Voici quelques mois, la Commission européenne publiait un “Livre vert” sur le thème de la santé mobile doublé d’une consultation publique (un résumé des conclusions devrait être publié d’ici la fin décembre 2014).

L’objectif du livre vert était de cerner la situation et les perspectives des solutions mobiles appliquées au secteur des soins de santé- qu’il s’agisse de l’utilisation d’équipements de télésurveillance, de systèmes ou d’applications mobiles (suivi de la santé et du bien-être, applis d’information, de motivation, de relais de conseils…).

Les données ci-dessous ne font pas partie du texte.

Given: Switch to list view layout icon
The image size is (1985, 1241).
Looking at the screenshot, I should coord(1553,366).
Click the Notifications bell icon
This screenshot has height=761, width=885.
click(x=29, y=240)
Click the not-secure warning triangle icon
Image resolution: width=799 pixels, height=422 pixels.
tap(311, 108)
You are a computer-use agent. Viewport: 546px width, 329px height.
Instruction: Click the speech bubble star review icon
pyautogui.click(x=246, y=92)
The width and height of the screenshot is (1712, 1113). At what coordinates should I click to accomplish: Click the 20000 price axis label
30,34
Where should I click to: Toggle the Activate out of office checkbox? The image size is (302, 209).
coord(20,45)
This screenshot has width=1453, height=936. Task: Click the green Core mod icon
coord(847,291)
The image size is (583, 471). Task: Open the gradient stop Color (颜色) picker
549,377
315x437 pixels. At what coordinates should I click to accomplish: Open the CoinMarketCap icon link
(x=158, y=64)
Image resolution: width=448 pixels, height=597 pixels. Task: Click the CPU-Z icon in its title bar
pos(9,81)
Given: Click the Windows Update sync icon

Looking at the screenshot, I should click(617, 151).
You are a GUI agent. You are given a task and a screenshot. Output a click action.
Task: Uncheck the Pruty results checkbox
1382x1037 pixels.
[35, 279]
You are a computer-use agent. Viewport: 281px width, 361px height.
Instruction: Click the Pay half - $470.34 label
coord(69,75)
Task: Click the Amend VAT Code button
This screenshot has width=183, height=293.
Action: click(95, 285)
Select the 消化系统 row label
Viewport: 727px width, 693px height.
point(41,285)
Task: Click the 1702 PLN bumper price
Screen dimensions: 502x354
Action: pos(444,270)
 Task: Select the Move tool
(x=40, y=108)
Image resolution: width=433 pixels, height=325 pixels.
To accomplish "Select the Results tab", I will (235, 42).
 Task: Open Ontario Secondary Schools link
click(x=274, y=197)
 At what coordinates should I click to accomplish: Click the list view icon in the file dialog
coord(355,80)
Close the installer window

La consultation publique, elle, s’est déroulée d’avril à juillet de cette année et visait à recueillir les avis de toutes les parties concernées (1) afin de “trouver des moyens d’améliorer la santé et le bien-être des Européens grâce aux appareils portables tels que les téléphones, les tablettes, les dispositifs de surveillance des patients et d’autres appareils sans fil.”

(1) associations de consommateurs et de patients, professionnels de la santé et organisations du secteur de la santé, autorités publiques, concepteurs d’applis, fournisseurs de services de télécommunications, fabricants d’appareils portables, particuliers…

La consultation balayait un vaste éventail de terrains: depuis celui de la sécurité et de la protection des données jusqu’au rôle attendu des systèmes de soins de santé, en passant par les modèles remboursement, le big data et les problèmes d’interopérabilité.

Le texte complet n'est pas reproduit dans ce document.